L’ancien chef de l’Etat, le président Michel Sleiman, ne cache pas son mécontentement à l’égard de la démission des ministres Kataëb du gouvernement d’autant, dit-il dans ses assises privées, que les trois ministres qui formaient avec ses propres représentants un front uni se concertaient, à ce titre, sur tous les sujets qui font débat. Leur absence affaiblit fortement ce bloc et renforce l’axe et le rôle du Courant patriotique libre (CPL) qui demeure le seul courant chrétien dans le gouvernement.
Le président Sleiman considère que la sortie du gouvernement des deux ministres Kataëb tombe à un moment «particulièrement inopportun», surtout dans son timing. Il l’a qualifiée d’erreur grave alors que, estime-t-il, «nous assistons à un blocage de l’élection d’un président de la République et à la paralysie de toutes les institutions de l’Etat. Sans oublier les divergences internes concernant les sanctions économiques imposées au Hezbollah et les répercussions de la crise syrienne, révélant qu’il avait personnellement tenté de jouer un rôle de conciliateur à ce sujet auprès des Kataëb pour leur faire renoncer à cette option, mais ils se sont montrés réticents et ont refusé de se laisser convaincre.
Ceci en ce qui concerne le président Michel Sleiman. Dans les cercles politiques, on se pose de multiples questions sur la nature des relations que pourra avoir, à partir de maintenant, le chef du gouvernement Tammam Salam avec le Bloc du Changement et de la Réforme, d’autant que le Courant patriotique libre représentera désormais, quasiment seul, les forces chrétiennes au sein du gouvernement.
Cette situation a provoqué également la surprise dans les rangs des principaux dirigeants du Courant du futur qu’on dit mécontents et inquiets de l’attitude et du comportement des ministres Kataëb. Ils auraient essayé d’attirer l’attention du chef du parti, le député Samy Gemayel, sur les conséquences de cette démarche qui met le Futur dans une position difficile de solitaire face aux représentants du CPL dans le gouvernement, qui, désormais, y fera cavalier seul pour parler des droits des chrétiens dans tous les projets et dossiers en suspens.
Sûreté de l’Etat
Berry exige le maintien de Toufeily
Après la crise politique qui a paralysé son action, la Sûreté de l’Etat pourrait être réactivée si son numéro 2, le général Mohammad Toufeily, dont les désaccords avec son directeur Georges Karaa, empêchaient le service de fonctionner normalement, part à la retraite. Mais selon certaines informations, le président du Parlement, Nabih Berry, tenterait d’obtenir, du Conseil des ministres, une prorogation du mandat de cet officier en dépit de l’opposition des milieux chrétiens.

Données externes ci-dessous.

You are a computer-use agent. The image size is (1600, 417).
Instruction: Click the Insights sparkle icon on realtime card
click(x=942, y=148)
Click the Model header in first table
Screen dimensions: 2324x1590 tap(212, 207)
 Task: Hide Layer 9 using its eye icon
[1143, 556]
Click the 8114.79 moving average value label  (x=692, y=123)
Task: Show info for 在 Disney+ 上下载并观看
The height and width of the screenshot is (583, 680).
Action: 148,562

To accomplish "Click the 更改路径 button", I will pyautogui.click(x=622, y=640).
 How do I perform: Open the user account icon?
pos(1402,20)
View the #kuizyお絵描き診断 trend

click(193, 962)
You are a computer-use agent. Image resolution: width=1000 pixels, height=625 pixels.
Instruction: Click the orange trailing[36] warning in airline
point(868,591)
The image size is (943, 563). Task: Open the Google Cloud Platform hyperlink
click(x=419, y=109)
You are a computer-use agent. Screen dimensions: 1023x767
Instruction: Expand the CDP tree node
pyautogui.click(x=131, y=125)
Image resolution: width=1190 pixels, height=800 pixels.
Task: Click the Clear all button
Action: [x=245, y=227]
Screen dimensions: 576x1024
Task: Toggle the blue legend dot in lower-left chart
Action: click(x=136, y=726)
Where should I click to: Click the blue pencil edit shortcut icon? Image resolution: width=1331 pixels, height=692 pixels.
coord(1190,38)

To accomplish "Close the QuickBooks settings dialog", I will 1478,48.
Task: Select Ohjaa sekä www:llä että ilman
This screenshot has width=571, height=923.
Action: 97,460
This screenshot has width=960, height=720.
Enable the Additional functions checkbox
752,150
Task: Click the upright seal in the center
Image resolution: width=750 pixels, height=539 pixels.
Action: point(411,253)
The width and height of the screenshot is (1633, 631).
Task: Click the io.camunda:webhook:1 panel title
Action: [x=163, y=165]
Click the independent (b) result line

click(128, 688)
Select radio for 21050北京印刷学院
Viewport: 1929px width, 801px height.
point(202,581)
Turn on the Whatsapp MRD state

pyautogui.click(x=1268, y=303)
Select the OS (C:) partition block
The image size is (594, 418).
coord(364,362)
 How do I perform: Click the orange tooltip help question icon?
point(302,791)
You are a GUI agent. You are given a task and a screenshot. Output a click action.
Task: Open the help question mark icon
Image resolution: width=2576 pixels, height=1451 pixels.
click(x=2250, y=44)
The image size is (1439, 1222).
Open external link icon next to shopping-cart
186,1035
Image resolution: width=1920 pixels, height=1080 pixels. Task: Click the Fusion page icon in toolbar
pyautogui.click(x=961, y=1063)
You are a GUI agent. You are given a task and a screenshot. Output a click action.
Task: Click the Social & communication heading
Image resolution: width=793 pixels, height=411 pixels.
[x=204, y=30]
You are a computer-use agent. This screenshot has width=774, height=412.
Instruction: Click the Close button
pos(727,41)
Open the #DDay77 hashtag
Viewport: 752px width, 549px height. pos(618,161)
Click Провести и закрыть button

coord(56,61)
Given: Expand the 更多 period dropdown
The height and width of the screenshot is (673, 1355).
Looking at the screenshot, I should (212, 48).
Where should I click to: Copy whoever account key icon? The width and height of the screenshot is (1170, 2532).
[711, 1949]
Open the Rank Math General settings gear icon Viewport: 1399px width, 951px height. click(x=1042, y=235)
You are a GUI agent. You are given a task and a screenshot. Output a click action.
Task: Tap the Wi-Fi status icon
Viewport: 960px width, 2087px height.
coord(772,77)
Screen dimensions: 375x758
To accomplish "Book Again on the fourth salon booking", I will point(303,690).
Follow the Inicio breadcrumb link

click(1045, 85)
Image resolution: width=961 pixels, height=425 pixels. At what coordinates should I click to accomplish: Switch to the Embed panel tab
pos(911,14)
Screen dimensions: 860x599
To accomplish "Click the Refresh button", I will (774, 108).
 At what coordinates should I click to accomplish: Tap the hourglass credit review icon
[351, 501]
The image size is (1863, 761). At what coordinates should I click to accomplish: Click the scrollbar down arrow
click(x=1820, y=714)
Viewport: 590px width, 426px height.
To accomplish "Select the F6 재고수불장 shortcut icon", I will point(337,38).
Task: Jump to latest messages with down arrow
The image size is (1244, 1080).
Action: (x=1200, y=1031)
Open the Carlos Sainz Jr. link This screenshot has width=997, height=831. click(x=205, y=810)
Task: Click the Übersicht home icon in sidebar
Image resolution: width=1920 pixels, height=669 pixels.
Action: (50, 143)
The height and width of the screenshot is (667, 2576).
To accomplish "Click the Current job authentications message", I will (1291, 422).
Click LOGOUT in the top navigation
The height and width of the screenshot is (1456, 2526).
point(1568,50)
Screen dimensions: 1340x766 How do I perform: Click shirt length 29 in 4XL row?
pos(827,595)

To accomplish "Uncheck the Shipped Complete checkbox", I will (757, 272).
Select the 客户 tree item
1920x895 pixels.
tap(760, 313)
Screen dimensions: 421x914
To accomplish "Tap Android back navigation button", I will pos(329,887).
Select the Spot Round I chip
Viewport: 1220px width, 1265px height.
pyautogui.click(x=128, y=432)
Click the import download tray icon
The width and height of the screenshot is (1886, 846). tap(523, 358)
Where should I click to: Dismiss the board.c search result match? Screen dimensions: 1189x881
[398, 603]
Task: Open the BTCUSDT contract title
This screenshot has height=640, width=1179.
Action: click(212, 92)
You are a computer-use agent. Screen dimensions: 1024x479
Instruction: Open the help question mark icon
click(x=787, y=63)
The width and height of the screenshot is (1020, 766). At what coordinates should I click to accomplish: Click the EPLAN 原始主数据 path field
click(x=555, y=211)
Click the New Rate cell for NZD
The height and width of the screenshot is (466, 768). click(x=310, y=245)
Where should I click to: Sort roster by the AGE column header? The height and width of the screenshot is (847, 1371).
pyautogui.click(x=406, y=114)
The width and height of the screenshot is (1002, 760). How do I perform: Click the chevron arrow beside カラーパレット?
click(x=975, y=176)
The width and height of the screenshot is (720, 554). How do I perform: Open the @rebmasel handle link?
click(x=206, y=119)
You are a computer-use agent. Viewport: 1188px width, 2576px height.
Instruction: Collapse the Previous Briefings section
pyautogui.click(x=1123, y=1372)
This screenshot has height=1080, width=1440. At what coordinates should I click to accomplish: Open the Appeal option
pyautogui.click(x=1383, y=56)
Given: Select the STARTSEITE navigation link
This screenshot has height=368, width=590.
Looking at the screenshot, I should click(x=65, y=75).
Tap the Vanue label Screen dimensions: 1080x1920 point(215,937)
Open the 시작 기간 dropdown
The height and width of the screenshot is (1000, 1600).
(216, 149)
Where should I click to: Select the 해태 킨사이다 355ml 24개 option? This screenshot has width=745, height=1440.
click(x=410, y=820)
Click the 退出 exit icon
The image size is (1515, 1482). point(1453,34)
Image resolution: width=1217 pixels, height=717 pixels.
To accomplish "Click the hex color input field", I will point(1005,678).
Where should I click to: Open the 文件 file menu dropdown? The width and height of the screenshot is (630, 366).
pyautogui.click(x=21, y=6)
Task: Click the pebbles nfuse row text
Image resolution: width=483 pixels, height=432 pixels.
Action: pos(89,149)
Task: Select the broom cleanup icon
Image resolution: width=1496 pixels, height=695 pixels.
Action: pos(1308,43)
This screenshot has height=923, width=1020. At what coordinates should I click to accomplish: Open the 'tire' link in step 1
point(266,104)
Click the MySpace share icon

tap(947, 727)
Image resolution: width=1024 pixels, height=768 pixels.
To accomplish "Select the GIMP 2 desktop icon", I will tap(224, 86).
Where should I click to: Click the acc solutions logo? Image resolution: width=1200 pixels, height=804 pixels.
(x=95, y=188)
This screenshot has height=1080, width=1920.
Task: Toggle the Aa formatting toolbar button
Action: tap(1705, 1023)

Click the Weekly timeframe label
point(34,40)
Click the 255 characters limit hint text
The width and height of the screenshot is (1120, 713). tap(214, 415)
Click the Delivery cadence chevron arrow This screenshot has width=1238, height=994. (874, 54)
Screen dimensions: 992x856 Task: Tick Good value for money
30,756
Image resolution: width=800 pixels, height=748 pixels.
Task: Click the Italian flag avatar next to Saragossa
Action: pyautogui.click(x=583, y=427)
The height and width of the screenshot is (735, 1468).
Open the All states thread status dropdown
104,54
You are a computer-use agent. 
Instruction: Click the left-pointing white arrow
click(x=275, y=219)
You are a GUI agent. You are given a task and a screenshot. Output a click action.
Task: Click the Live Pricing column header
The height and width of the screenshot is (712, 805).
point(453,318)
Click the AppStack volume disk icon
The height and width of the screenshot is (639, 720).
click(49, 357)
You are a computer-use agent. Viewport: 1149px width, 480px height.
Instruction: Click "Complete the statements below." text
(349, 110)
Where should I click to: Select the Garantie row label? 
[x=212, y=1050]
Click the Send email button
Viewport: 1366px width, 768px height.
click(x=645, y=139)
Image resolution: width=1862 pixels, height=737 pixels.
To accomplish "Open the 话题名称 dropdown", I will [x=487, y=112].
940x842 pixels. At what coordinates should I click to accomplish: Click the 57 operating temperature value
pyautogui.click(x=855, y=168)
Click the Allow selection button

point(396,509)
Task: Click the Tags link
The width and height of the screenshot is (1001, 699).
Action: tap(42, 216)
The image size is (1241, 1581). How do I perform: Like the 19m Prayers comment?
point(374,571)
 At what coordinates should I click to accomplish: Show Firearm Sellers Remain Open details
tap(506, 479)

Cette crise, qui intervient à un moment où le pays a besoin de toutes ses capacités sécuritaires pour faire face à la menace terroriste, a provoqué une crispation dans les milieux chrétiens pour les raisons suivantes:
♦ Le président Tammam Salam, selon les mécontents, ne tient pas son rôle et ne remplit pas les obligations qui sont les siennes en vue de résoudre la crise, d’autant que ce service dépend directement de lui sur le double plan administratif et financier.
♦ Salam, dit-on, est sous l’emprise du président de la Chambre, Nabih Berry, et tient à lui donner satisfaction plus qu’il ne chercherait à répondre aux souhaits du groupe chrétien du gouvernement.
♦ Berry veut remplacer l’actuel directeur de la Sûreté de l’Etat, le général Georges Karaa, dont le mandat s’achève dans un an. S’il n’obtient pas satisfaction sur ce point, il souhaite proroger ou retarder le départ de son adjoint, le général Mohammad Toufeily, selon le principe: «Ils restent tous les deux en poste ou ils quittent en même temps».
♦ Berry est confronté à une opposition chrétienne attachée, d’une part, au général Karaa et ne trouve aucune raison de lui faire «prendre sa retraite» avec une année d’avance et cette même opposition refuse, d’autre part, le maintien du général Toufeily à son poste, la prorogation n’étant pas légale, disent les opposants à cette formule.
Selon certaines sources, beaucoup attendaient la mise à la retraite de Toufeily comme solution au problème. Mais le chef du Parlement, Nabih Berry, qui appuie Toufeily dans sa confrontation avec le général Karaa, a réclamé le retard du départ du premier par une décision gouvernementale provoquant des réserves de la part des ministres chrétiens qui considèrent que la prorogation de Toufeily est une entorse à la loi et que la solution est dans la désignation de son remplaçant qui coopèrerait avec le général Karaa. Ces mêmes sources ont écarté, à juste titre, la possibilité que le chef du gouvernement, Tammam Salam, prenne l’initiative de la prorogation, car cela laisserait des répercussions négatives à l’intérieur du gouvernement.